At the Mandir karmayoga is referred to often. The importance of karmayoga  is an example of the need for volunteers and hard work to maintain a temple. 

The audio clips are examples of how karmayoga comes up in conversation at the mandir.

Show Transcription

Clip 1:

As long as you add the “yoga” on the end of it, then it becomes a sacrifice. Whatever actions you perform, it’s a sacrifice. And like we were saying, do it in the name of God. Do it — whatever you do: taking care of your body, cleaning the house, cooking for your children — it’s all because of God. It’s all in the name of God.

Like an act of gratitude?

It’s an act of gratitude that you have to feel in your heart or your mind. You have to have that in mind. Because if you don’t have that in mind, therefore, you are thinking you are doing it for this body. Because of course, the self is God. This self that’s within is God. But if you’re thinking that “this body is me,” that means you are not giving the merit to God. And everything belongs to the cosmos, to the universe. Everything. I mean, this manifestation of everything is God. Is one part of God, the manifested form that you see. And the manifested form is not only the skies and the sun and the stars and the houses and the animals, you know, it’s everything. It is a table, it’s a chair, it’s every object that you see. God resides within. Because if God was not within, we wouldn’t see it, there would be nothing, we wouldn’t be here. So everything, all manifestations, everything that you see, all objects, is a manifestation of God. You have to learn to think that way. Because the more that you’re thinking “oh, I made that table,” or “I made that whatever,” the “I,” you’re giving yourself the praises. So the moment you give the satisfaction or the merit to yourself, you have to feel the consequences. There will be a consequence. That’s where karma comes in. That’s karma. You know, cause, and that would be a reaction. Because it’s not gonna be an effect, it’s gonna be a reaction. And the reaction is usually something — if it’s pleasant, it’s going to be more mentorly. And if it’s going to be some sort of punishment, meaning I’ve got a headache or a disease or something like that, then that’s a form of punishment. And it’s all based on our thoughts, the way we think. The moment we take the merit for our self and don’t give it to God, we have to bear that consequence. We have to bear the results.

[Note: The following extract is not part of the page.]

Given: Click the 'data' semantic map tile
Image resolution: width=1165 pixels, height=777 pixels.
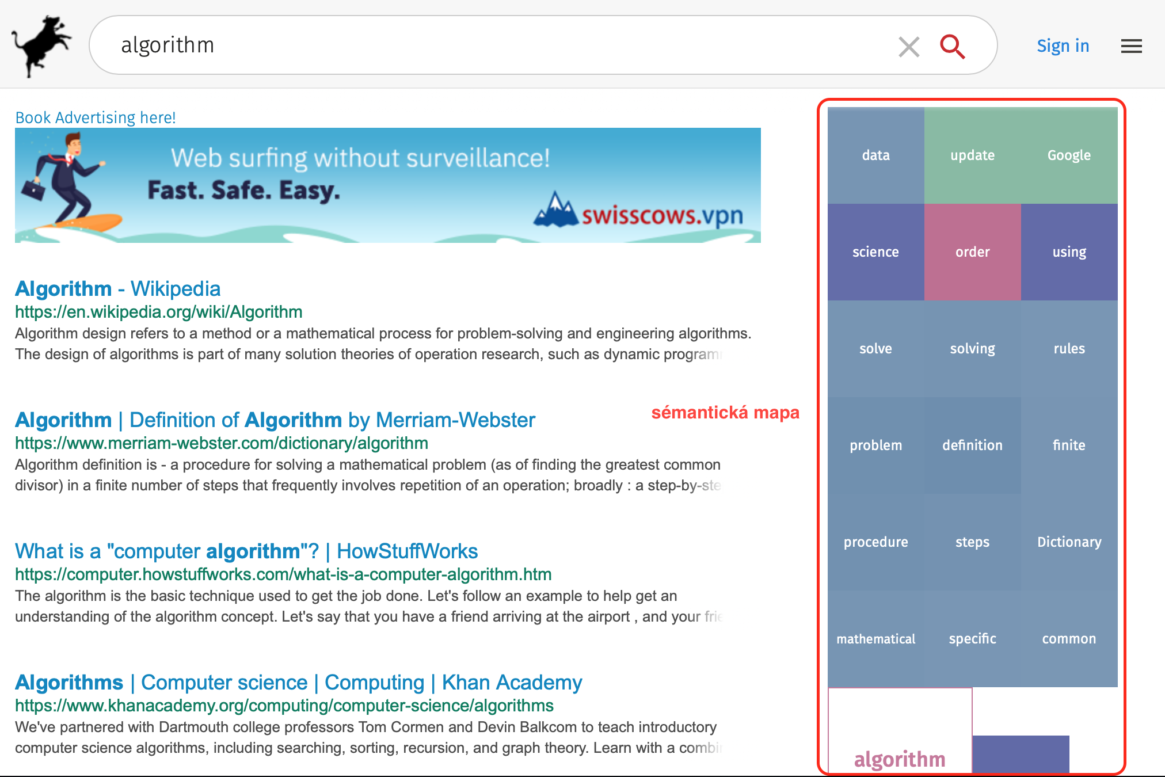Looking at the screenshot, I should coord(875,155).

That’s a lot to have to think about all the time.

Yeah. It comes, like everything else, by practice. If you start conditioning your mind, then eventually, you know after a month or two months, you will see that you’re doing things without even thinking about it. Just like learning to play anything...Baseball, or whatever.

So really anything you do is a prayer, then.

It’s a prayer, yeah. In Hinduism, it’s a prayer.

Clip 2: 

These are all the teachings that the guru will teach you. You can get these teachers out there, [but] many of them probably don’t know these things. Or they don’t put it in practice. Because if you just pick up the book and read it you don’t get the jist of what the message is. But if you have a guru who has experienced it and who has practiced all his life, he will be able to tell the secrets of how to do it and what to do.